State Asked to Consider Ban on Raw Milk Sales

Share
Times Staff Writer

In the wake of the recent listeriosis epidemic, the Los Angeles County Grand Jury has recommended that state officials consider halting the sale of raw, or unpasteurized, milk directly to the public.

The Oct. 10 report was released Wednesday by Supervisor Kenneth Hahn, who said he would “urge the state to do it.”

Primarily affected would by City of Industry-based Alta-Dena Certified Dairy, by far the state’s largest producer of raw milk marketed to the public and one of the nation’s largest dairies.

Advertisement

The grand jury’s four-page report was triggered by an epidemic earlier this year caused by a deadly bacteria, Listeria monocytogenes, which was eventually linked to the Mexican-style soft cheese products produced by Jalisco Mexican Products Inc.

The epidemic caused 39 deaths statewide, more than half of which were in the Los Angeles area.

Jalisco’s plant in Artesia was shut down in mid-June amid a multi-government agency investigation to pinpoint the source of the contamination.

The precise contamination source has still not been isolated.

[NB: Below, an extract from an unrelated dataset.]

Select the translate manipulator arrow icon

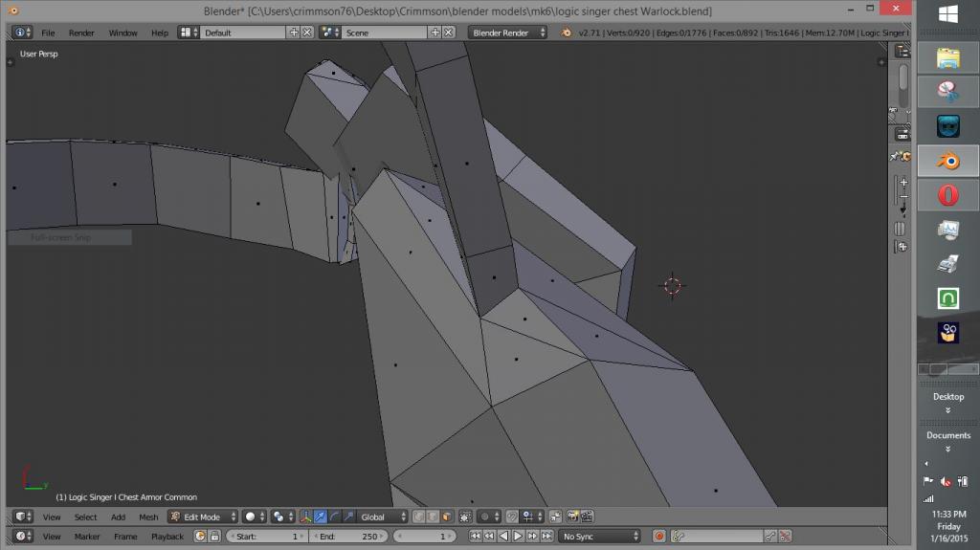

However, in a report released this week, the Centers for Disease Control in Atlanta said it found none of the dangerous bacteria in 27 dairy herds--some of which were Alta-Dena’s--that supplied Jalisco.

Without specifically naming Alta-Dena, one of the grand jury’s three recommendations declared that “consideration be given to the advisability of pasteurization of all milk and milk products sold to the public.”

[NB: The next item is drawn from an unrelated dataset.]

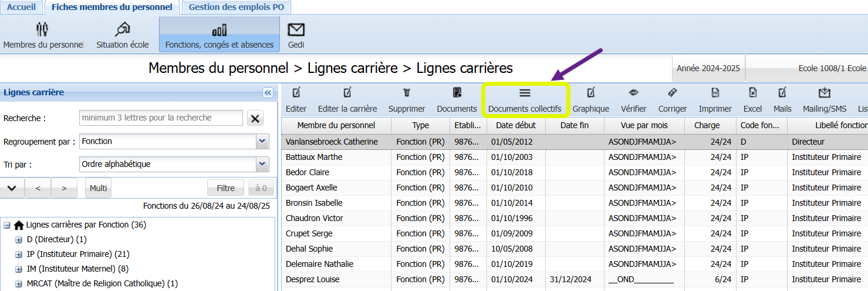This screenshot has height=291, width=868.
Task: Click the Vérifier eye icon
Action: click(633, 93)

Pasteurization, the quick heating of milk to 161 degrees and sustained at that temperature for 15 seconds, kills the dangerous Listeria bacteria, health officials have said.

Alta-Dena shipped its own raw milk and raw milk from other dairies to the Jalisco plant.

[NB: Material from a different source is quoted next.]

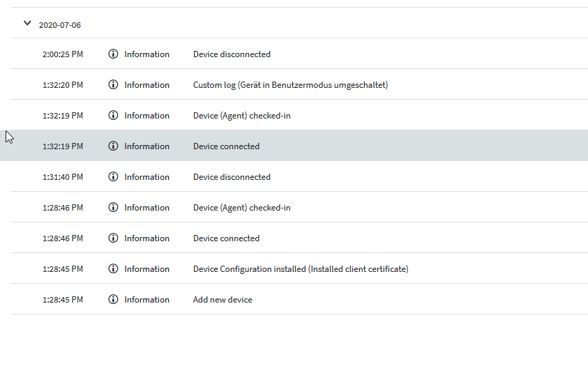Click the 2:00:25 PM timestamp
This screenshot has height=373, width=588.
(63, 54)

“My gosh, (raw milk) had nothing to do with (the outbreak),” said Alta-Dena’s chief executive, Harold Stueve, when asked Wednesday to comment on the grand jury report. “It’s the safest milk in the world, bar none. That’s nature’s most perfect food. They (the grand jurors) don’t understand it.”

Advertisement

Rex Magee, an associate director of the state Department of Food and Agriculture, which would have jurisdiction to halt Alta-Dena’s raw milk sales, declined to comment until he had a chance to read the grand jury report which, he said, would “be reviewed.”

But Dr. Shirley L. Fannin, associate director of Los Angeles County’s communicable disease control unit, hailed the grand jury recommendation. A longtime critic of raw milk consumption, Fannin said that “if it were up to me, I would do it (halt raw milk sales).” She said raw milk sales should either be prohibited or containers of the product should carry a health warning.

Hahn, during the listeriosis epidemic, proposed adoption of a resolution suspending Alta-Dena’s raw milk sales, but the supervisors threw it out. The supervisors, however, approved Hahn’s motion for the grand jury investigation last June 18.

The grand jury also:

- Urged faster and more efficient dissemination of infectious disease information by the county through telephone and follow-up postcard warnings from health officials to retailers and others handling contaminated products. Early on in the epidemic, there was criticism of county health officials that the outbreak had not been dealt with fast enough and that Jalisco products had been left on store shelves too long.

- Called for the consolidation of a single list of diseases that should be reported to county health officials, rather than having separate, and possibly confusing, categories of reportable diseases as currently exist under local laws.

The report also was critical of local hospitals for not quickly reporting the listeriosis outbreak to county health officials as required by law.